2018 Chairman's statement
- Date: 22/11/2018
I am pleased to report that the 26th financial year of ITIC has produced a strong surplus. ITIC, combined with its mutual reinsurer TIMIA, returned US$18.2m for the year to 31st May 2018 (“2017/18”). This was due to a continued improvement in the position of historical claims together with a reasonable investment return.
The investment return of 3.9% accounted for US$8.3m of the surplus. This was a significant improvement on the anticipated investment return which, due to the relatively volatile nature of the investment markets and the asset allocation of the portfolio, was forecast to be just 2.9%.
The continuity credit is a credit given to renewing members and it effectively reduces the costs of your insurance. Your board, at its meeting in March 2018, reviewed the level of ITIC’s free reserves and, since these were significantly above what was required for ITIC’s solvency requirement, decided to substantially increase the levels of the continuity credit.
- For one year policies, the credit was increased from 20% to 40% of the premium.
- For two year policies, the credit was increased from 25% to 50% for year one with at least a 25% credit for year two.
Those in the second year of a policy begun last year will also get a credit of 50%, up from promised level of 22.5%.
These credits are the highest that ITIC has ever paid and will apply to all renewals in the 2018/19 year.
Your board considers the payment of such continuity credits to be a very important benefit of being covered by a mutual insurer. The amount of the anticipated credit that will be paid out in 2018/19 is US$19.5m which is three times as much as it was three years ago and four times what was paid out four years ago. Since the continuity credit payments began 23 years ago, I am pleased to report that more than US$122.0m has been returned to you, the members.
The risk for all claims up to US$1.0m continues to be retained by ITIC, but it now also retains an additional US$3.0m in excess of the primary US$1.0m level (subject to a maximum additional retention of US$1.0m for any claim). This retention of slightly higher levels of risk has seen ITIC save on its reinsurance costs for the last three years.
ITIC’s annual premium remained approximately the same in 2017/18 as in the previous year, largely because of continued consolidation in the maritime services market. However, the good news is that US$3.5m of premium was gained from new members (up by US$1.0m from last year) and this offset the losses due to consolidation and cessation of the insured services.

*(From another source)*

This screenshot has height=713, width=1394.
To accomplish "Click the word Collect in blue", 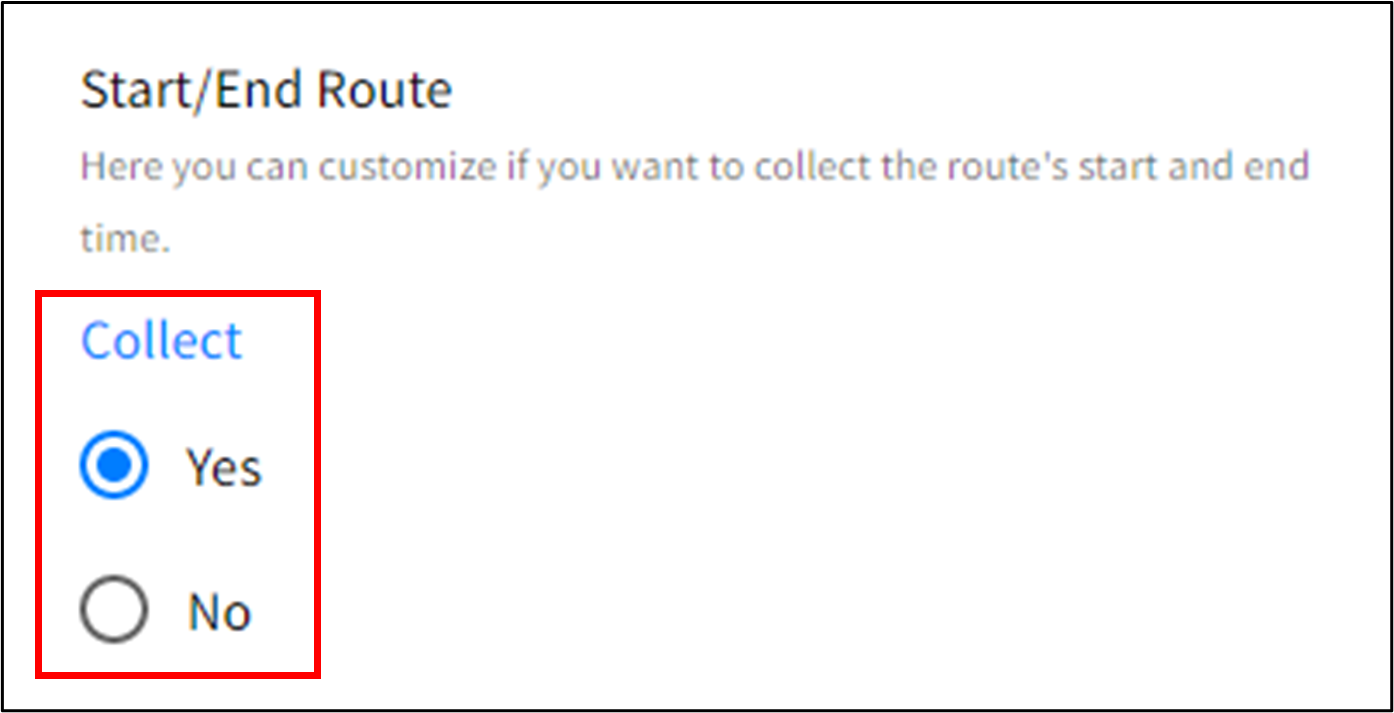I will (x=161, y=340).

ITIC continues to retain approximately 95% of its members at renewal each year, which is a very high retention rate.
The insurance, claims and contractual advice and practical help that we can provide through our staff in London to members, advisers, brokers and introducers around the world, continues to set us apart from the competition.
It is important for ITIC to maintain its level of free reserves both for solvency reasons and to drive up the levels of continuity credits paid to the membership. I am pleased to advise that the combined free reserves of ITIC and TIMIA have increased from US$159.7m as at 31st May 2017 to US$177.9m as at 31st May 2018. It is perhaps worth noting that the results for the next few years will be held back as the impact of the much higher levels of continuity credits feed through into the financial accounts.

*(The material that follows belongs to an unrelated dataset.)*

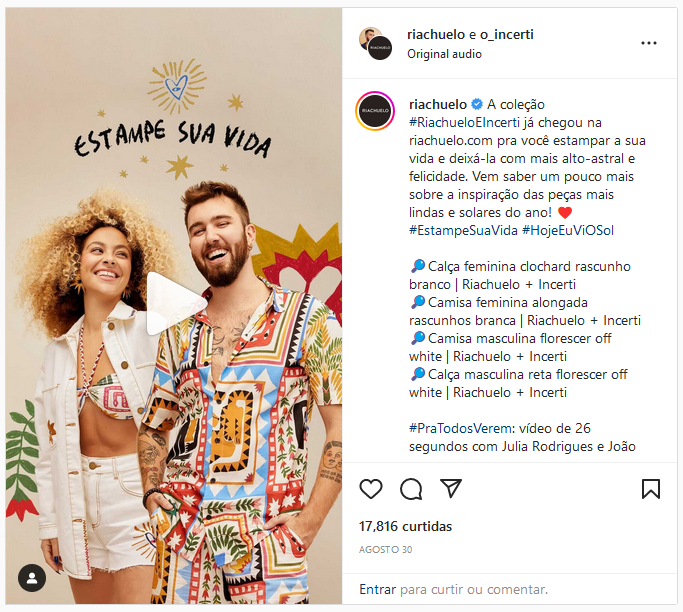
Task: Click Entrar to log in
Action: 378,589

In common with past years, the board decided to close the preceding policy year, meaning that no additional premium can be requested from members for the 2016/17 policy year or any earlier year. The only full year that remains open is 2017/18. It should be noted that ITIC has never requested additional premium for any policy year.
ITIC underwrites, approximately, 30% of its business in the European Union excluding the United Kingdom (the “EU27”). The plan post Brexit is that ITIC will continue to provide cover but via a fronting arrangement with an insurer based in Rotterdam in the Netherlands, starting at the end of 2018. The business within the EU27 is very important to us and the cover and service available will be unchanged.

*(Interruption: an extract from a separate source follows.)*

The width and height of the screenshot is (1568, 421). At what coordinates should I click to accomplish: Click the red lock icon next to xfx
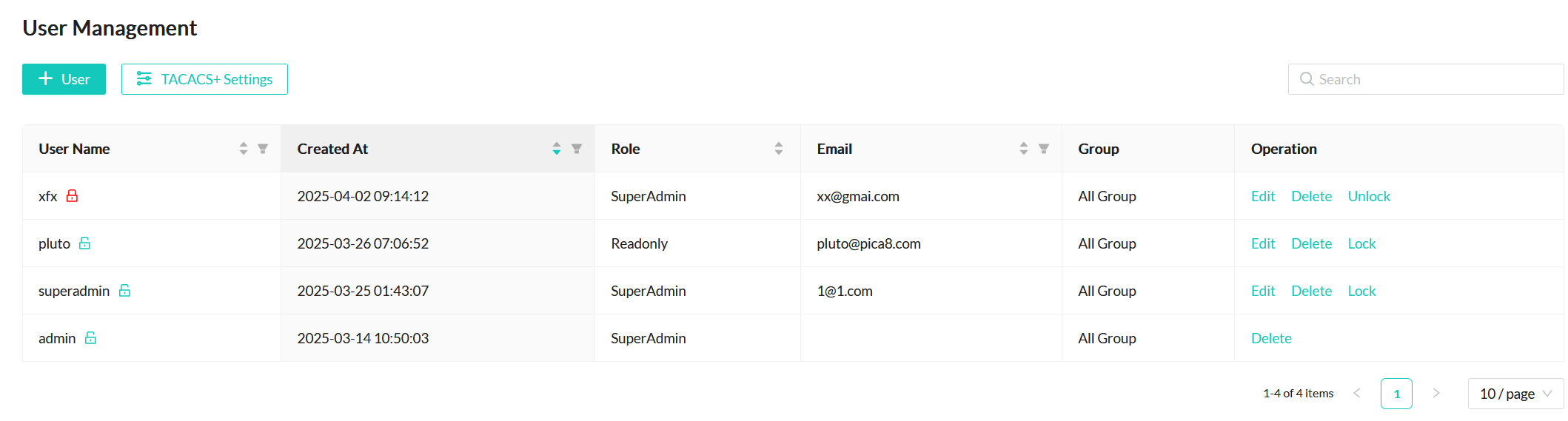(72, 196)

We are now reporting fully to Solvency II standards, both to the Prudential Regulation Authority and the general public. Details of our solvency position can be found in the Solvency and Financial Condition Report, which is available on the ITIC website.
ITIC is committed to consistently providing competitively priced professional indemnity insurance (and related insurance covers) with valuable, high quality loss prevention advice to businesses servicing the marine, aviation, rail and general transport industry through a mutual insurance company supported by at least “A-” rated security from its external reinsurers. Strong reserves will be maintained and quality service and sound risk management provided by its highly competent staff.
The accounts and financial highlights for the 2017/18 year will be available on the website (www.itic-insure.com) before the AGM on 20th September 2018.